Örgütün kültürel ve sosyal faaliyetleri üzerindeki etkisi, çeşitli finansman kaynaklarının da tartışma konusu olmasına yol açtı. Gülen’in vefatından sonra, bazı fonların ve eğitim projelerinin nasıl yönetileceği konularında belirsizlikler ortaya çıktı. Bu belirsizlikler, FETÖ’nün düşüşte olan gücünü daha da zayıflatabilir. Diğer yandan, miras mücadelesinin derinleşmesi, örgütün disiplinini ve bağlılığını da ciddi biçimde sorgulatıyor.

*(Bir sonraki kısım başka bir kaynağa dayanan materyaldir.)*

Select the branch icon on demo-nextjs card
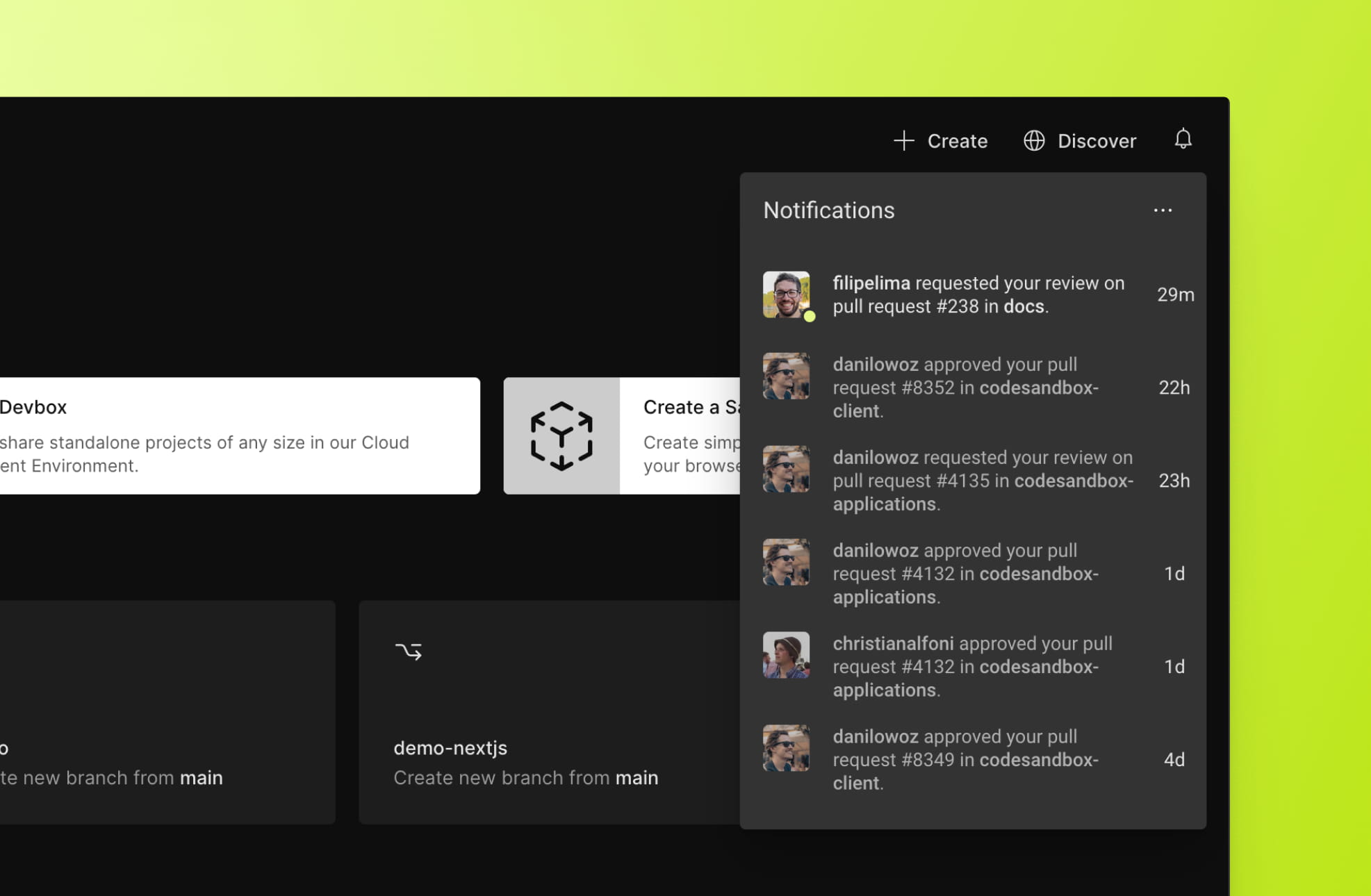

Türkiye’deki yetkililer, FETÖ'nün mirası konusunda daha önceki gibi dikkatli ve tedbirli değil. Bu nedenle, tartışmaların ve bunun sonucunda yaşanan bölünmelerin yeniden örgütün eski etkilerini kazanması konusunda riskleri artırabileceği göz önünde bulunduruluyor. Yine de, Gülen’in ölümü sonrası devam eden bu çatışmaların, FETÖ’nün uluslararası arenadaki pozisyonunu nasıl etkileyeceği henüz belirsizliğini koruyor.
Sonuç olarak; FETÖ elebaşı Fetullah Gülen’in mezarının camlarla çevrilmesi ve bunun beraberinde getirdiği miras ve vasiyet krizinin, terör örgütü içinde yarattığı huzursuzluğun artmasına neden olduğu aşikâr. Bu süreç, hem FETÖ’nün geleceği hem de Türkiye’nin güvenliği açısından büyük bir önem taşımaktadır. Örgüt içinde süren bölünmeler ve kargaşa, FETÖ’nün toplumsal etkilerini her geçen gün daha çok sorgulatıyor. FETÖ ile bağlantılı kitlelerin, bu gelişmelere nasıl yanıt vereceği ise merak konusu olmaya devam ediyor.